I am learning laravel now and when I did npm install I get a lot of warnings about depreciated shiat.

For instance gulp depends on glob-watcher which internally depends on graceful-fs 1.2.3. It complains about this all the time. It feels like there's going to be a crunch at some point

The point I've been making here is that integral stdlib (standard library) functions should never be used as dependencies, and any frameworks with these dependencies should be either copied or maintained in a separate branch i.e. one that you can control.

Creating direct dependencies is foolhardy as you hinge the integrity of your build directly off a 3rd party that you have no control over.

Be aware that most package managers (incl. npm) link you directly to a 3rd party's package; meaning you implicitly trust that the 3rd party is going to ensure API integrity; expecting this from small open source builds is ridiculous.

The right way is to either branch the project or copy the code you need; that way you have direct control over API integrity.
 
Last edited:

smb3

Senior Member
Joined
Mar 28, 2006
Messages
894
[)roi(];17328436 said:
Open source license agreements are prohibitive of this.

While you won't get royalties from it, you can still start litigation with the right type of license. Was thinking of a court case like this when I typed it.
 

[)roi(]

Executive Member
Joined
Apr 15, 2005
Messages
6,282
While you won't get royalties from it, you can still start litigation with the right type of license. Was thinking of a court case like this when I typed it.

That's a different situation. Cisco was using open source API as part of their commercial solutions, and did not comply with the terms of the open source license. FSF wasn't fighting for revenue but compliance with the terms of the license.
 

Thor

Honorary Master
Joined
Jun 5, 2014
Messages
44,236
[)roi(];17328452 said:
The point I've been making here is that integral stdlib (standard library) functions should never be used as dependencies, and any frameworks with these dependencies should be either copied or maintained in a separate branch i.e. one that you can control.

Creating direct dependencies is foolhardy as you hinge the integrity of your build directly off a 3rd party that you have no control over.

Be aware that most package managers (incl. npm) link you directly to a 3rd party's package; meaning you implicitly trust that the 3rd party is going to ensure API integrity; expecting this from small open source builds is ridiculous.

The right way is to either branch the project or copy the code you need; that way you have direct control over API integrity.

I'm a couple complete noob I understand branch but no idea how to do it.

All I want is to use laravel on my windows pc inside my wamp installation
 

[)roi(]

Executive Member
Joined
Apr 15, 2005
Messages
6,282
NPM & left-pad: Have We Forgotten How To Program?

I'm a couple complete noob I understand branch but no idea how to do it.

All I want is to use laravel on my windows pc inside my wamp installation

Basically you need to understand the packages that you want to include in your project, explore them e.g. on github.

Specifically read the projects commitments, understand how they manage API changes, etc.

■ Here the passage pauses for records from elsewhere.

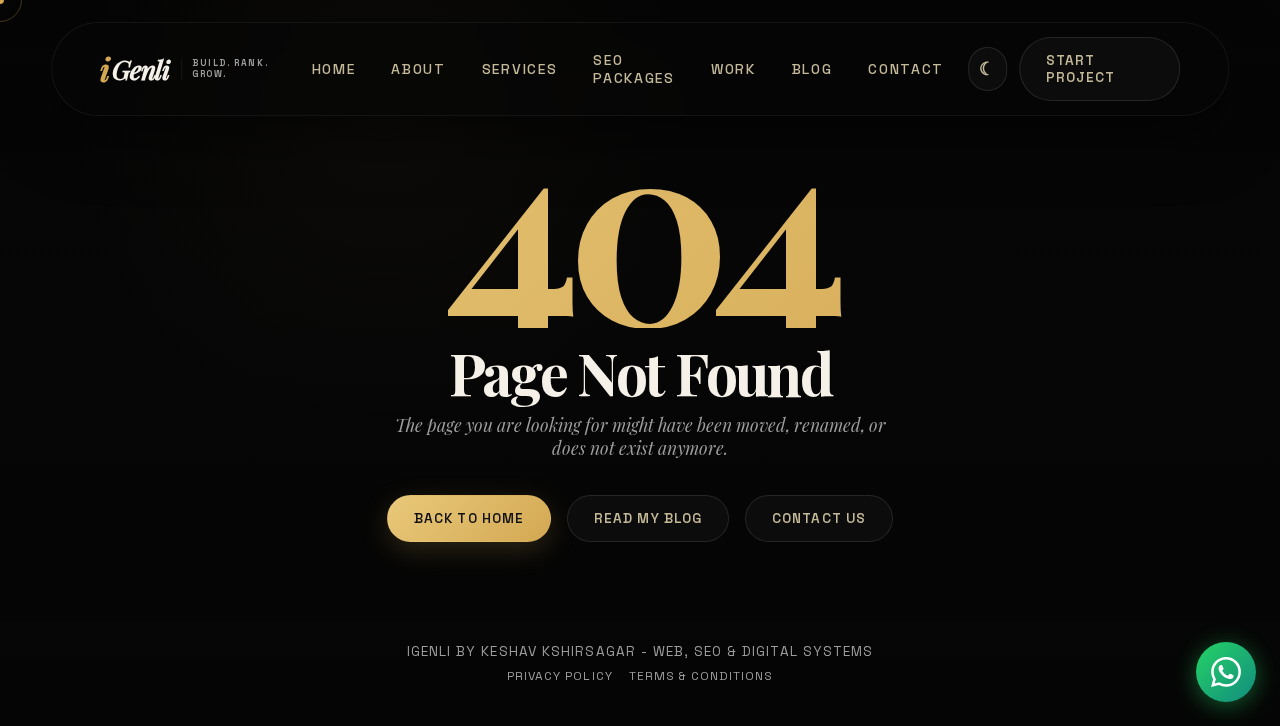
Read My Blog (648, 518)
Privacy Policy (560, 676)
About (418, 69)
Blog (812, 69)
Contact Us (819, 518)
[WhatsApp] (1226, 672)
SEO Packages (634, 69)
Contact (906, 69)
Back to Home (469, 518)
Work (733, 69)
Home (334, 69)
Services (520, 69)
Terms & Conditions (701, 676)
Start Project (1081, 69)
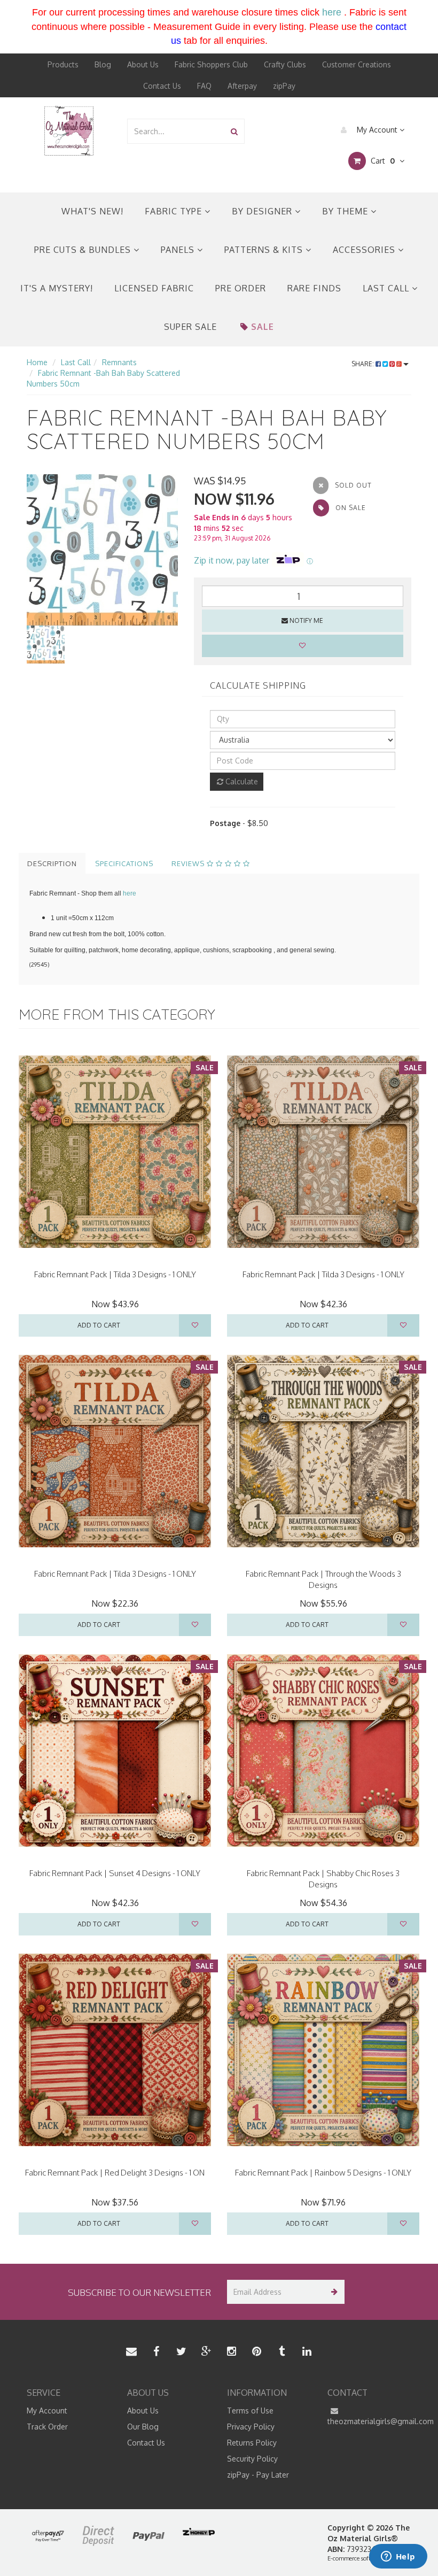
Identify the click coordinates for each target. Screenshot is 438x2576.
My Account (377, 129)
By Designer (263, 211)
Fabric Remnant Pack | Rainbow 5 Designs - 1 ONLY (323, 2173)
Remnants (119, 362)
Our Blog (143, 2426)
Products (63, 64)
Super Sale (190, 326)
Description (52, 863)
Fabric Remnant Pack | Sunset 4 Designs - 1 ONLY (114, 1873)
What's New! (92, 211)
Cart (382, 160)
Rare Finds (314, 288)
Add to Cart (98, 1325)
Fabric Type (175, 211)
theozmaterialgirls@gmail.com (369, 2421)
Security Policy (252, 2458)
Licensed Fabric (154, 288)
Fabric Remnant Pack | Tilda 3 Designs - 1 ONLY (115, 1274)
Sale (262, 326)
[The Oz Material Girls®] (69, 130)
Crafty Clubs (285, 64)
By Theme (346, 211)
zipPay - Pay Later (258, 2474)
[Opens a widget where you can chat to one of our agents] (398, 2557)
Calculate (240, 781)
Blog (103, 64)
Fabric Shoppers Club (211, 64)
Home (37, 362)
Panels (179, 249)
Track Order (47, 2426)
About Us (143, 64)
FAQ (204, 85)
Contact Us (162, 85)
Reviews (189, 863)
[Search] (234, 131)
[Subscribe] (332, 2292)
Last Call (387, 288)
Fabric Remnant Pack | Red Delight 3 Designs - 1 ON (115, 2173)
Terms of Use (250, 2410)
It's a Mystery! (56, 288)
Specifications (124, 863)
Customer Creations (356, 64)
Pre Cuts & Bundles (84, 249)
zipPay (284, 85)
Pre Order (240, 288)
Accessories (365, 249)
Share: (363, 364)
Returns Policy (252, 2442)
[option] (102, 550)
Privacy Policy (251, 2426)
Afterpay (242, 85)
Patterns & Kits (265, 249)
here (331, 12)
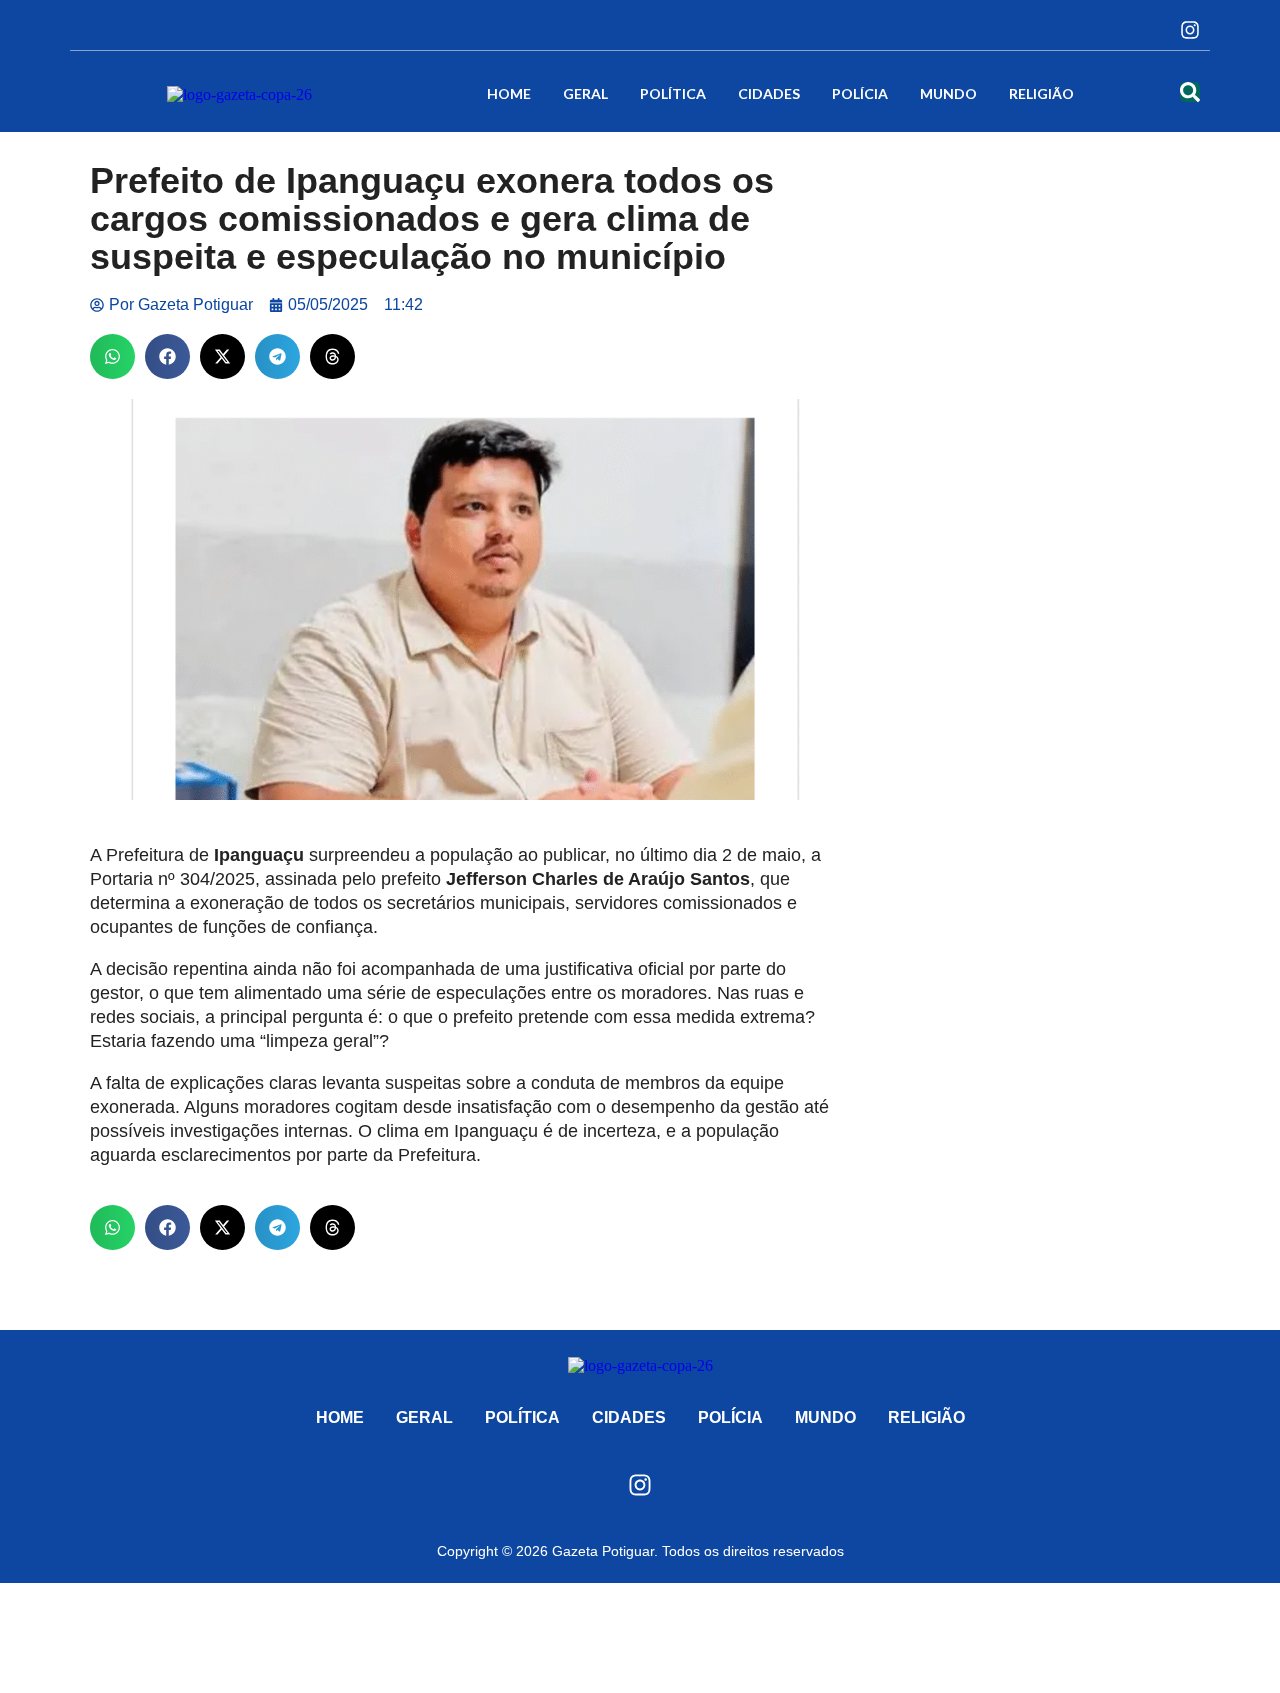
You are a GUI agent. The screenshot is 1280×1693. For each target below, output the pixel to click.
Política (673, 93)
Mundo (948, 93)
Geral (585, 93)
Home (509, 93)
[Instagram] (1190, 30)
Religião (1041, 93)
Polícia (860, 93)
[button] (112, 356)
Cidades (769, 93)
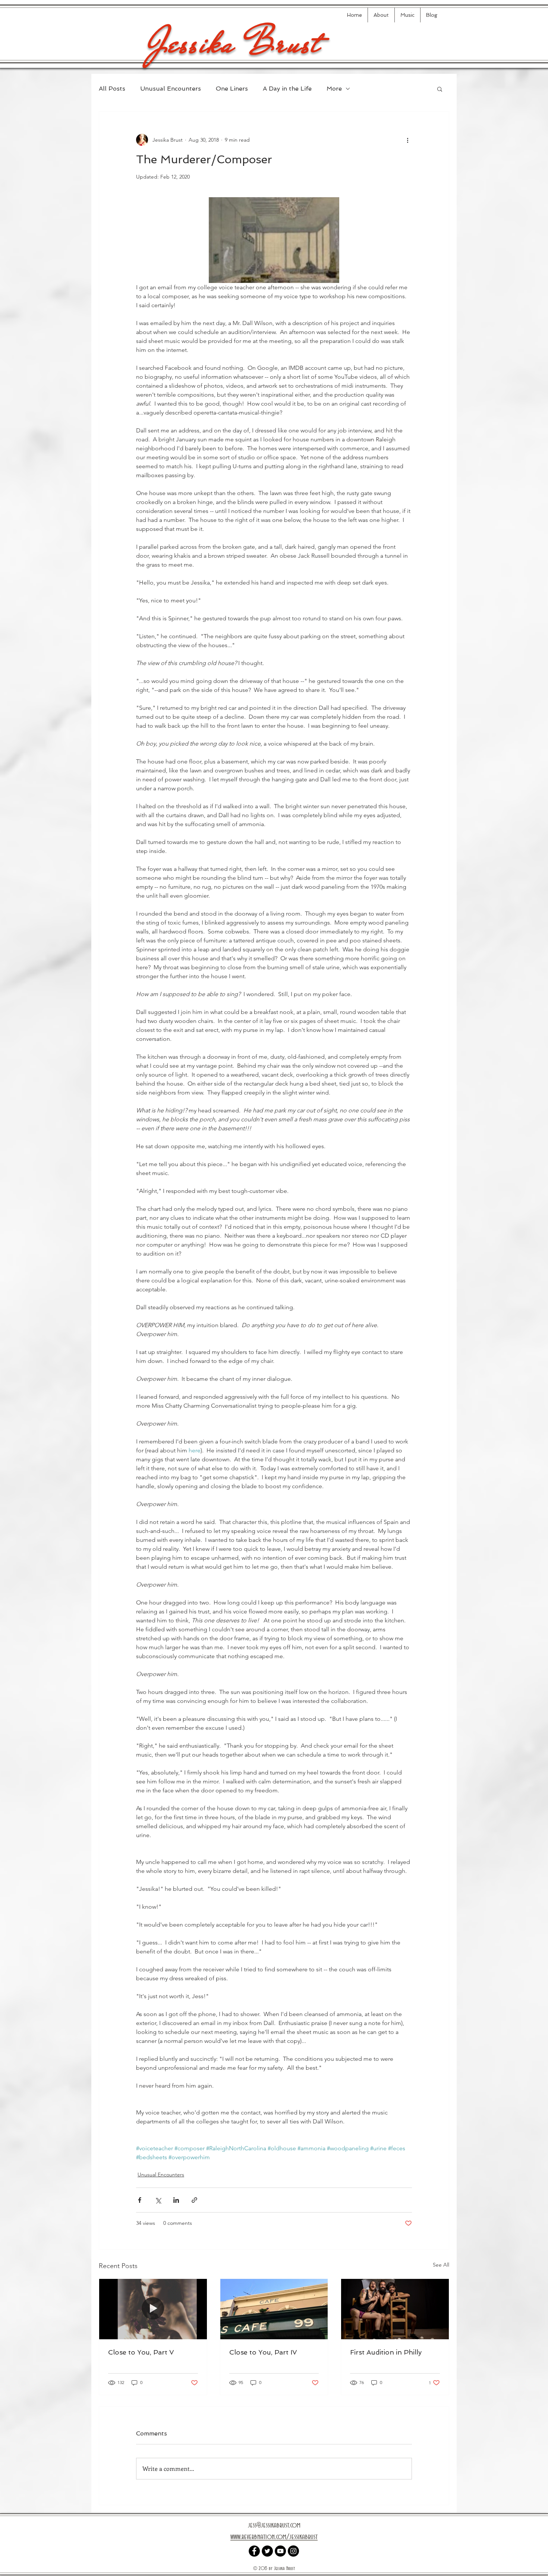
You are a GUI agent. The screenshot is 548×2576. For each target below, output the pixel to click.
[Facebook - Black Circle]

If they do proper version / branch management, you would be able to link to a particular release of it and be able to feel more assured the API will be secure.

Remember when in doubt contact the project owner and ask them how they manage versions and how they will ensure API consistency.

When in doubt fork the project to your github account; that way you can control what changes are applied to your fork i.e. to secure your project against unintended changes. The other reason you might want to fork a project is because you want to make some changes that are unique to your project, but generally this is better achieved through a wrapper class, or the like.

Alternatively if you only need a portion of framework or need to include a function or two, I'd suggest you create your own standard library in which you copy/paste all the functions you use regularly in your projects e.g. left string pad

Also if the dependency you want is a simple function like leftpad, I'd suggest you just copy/paste this into your standard library, because its very unlikely simple function projects are well maintained; case in point is this thread.

Let me know if you need a practical example.
 
Last edited:

Thor

Honorary Master
Joined
Jun 5, 2014
Messages
44,236
[)roi(];17329060 said:
Basically you need to understand the packages that you want to include in your project, explore them e.g. on github.

Specifically read the projects commitments, understand how they manage API changes, etc. If they do proper version / branch management, you would be able to link to a particular release of it and be able to feel more assured the API will be secure.

Remember when in doubt contact the project owner and ask them how they manage versions and how they will ensure API consistency.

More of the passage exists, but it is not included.